Officials from the oil companies, including Exxon, Chevron, Texaco, Amoco and Mobil, have been summoned to the Saudi embassy in Washington to discuss "co-operation" between the big oil power and the oil giants.

Industry insiders and analysts are divided over what the Crown Prince could want to talk to them about, but the move highlights the growing alarm in the Middle East about the low oil price, which threatens to ruin the region's economy. Crude oil is currently trading on the world markets at around $14 a barrel, higher than its low point earlier in the year but still $5 below last year's average. Oil prices have been hit by a number of coinciding factors - the crisis in Asia, last year's warm winter in the Western hemisphere and high company inventories.

According to some industry sources, the Crown Prince would like to ask the oil companies to share the burden of cutting back oil production in co-operation with the Organisation of Petroleum Exporting Countries (OPEC) in a bid to shore up prices on the world market. However, any such move would certainly fall foul of strict US anti-trust laws, which are designed to prevent price-fixing cartels and would make such a move by the Crown Prince impossible.

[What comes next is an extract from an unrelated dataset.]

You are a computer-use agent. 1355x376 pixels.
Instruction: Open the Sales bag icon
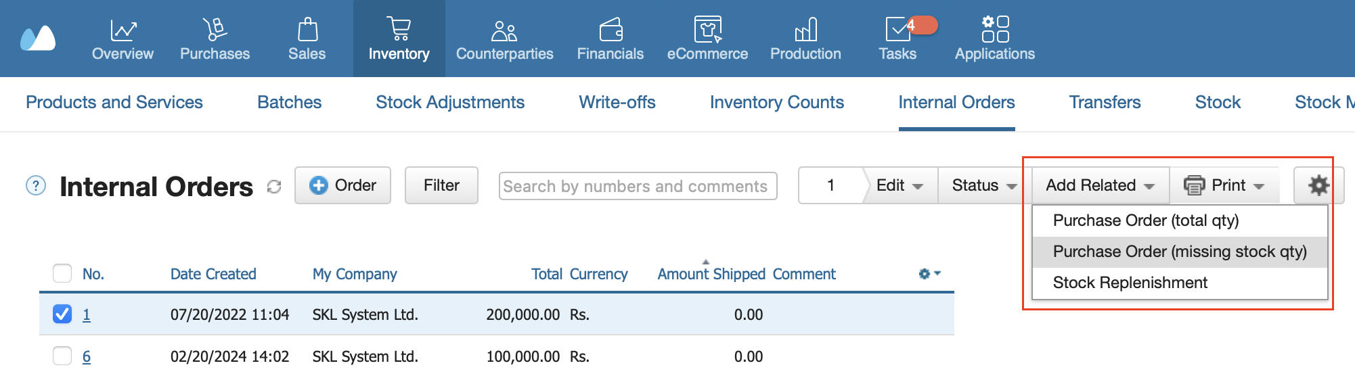point(307,29)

"It is such a matter of public law in the US that you can't even talk about such co-operation," said one industry source. "My guess is the meeting will have more to do with investment opportunities in Saudi Arabia," he added. The big oil companies have long sought to tap into Saudi Arabia's huge exploration and production oil sector.

Although no British company will be present at today's meeting, British Petroleum will be represented by Amoco, the US oil firm with which it recently agreed to merge.

Their merger, which is expected to reap up to $2bn in cost savings for merged venture, will also concentrate BP and Amoco's oil production in the Western hemisphere, making it less reliant on the politically unstable Middle East.

Other companies are also eyeing potential partners in a bid to survive the crisis. Last week British-Borneo announced it was to merge with Hardy Oil & Gas, creating a company worth pounds 900m. However, the current price crisis means a lot of oil firms are having to concentrate all their energies on getting through the current environment.

Shell recently announced it was to close one of its London headquarters, with the loss of about 200 jobs.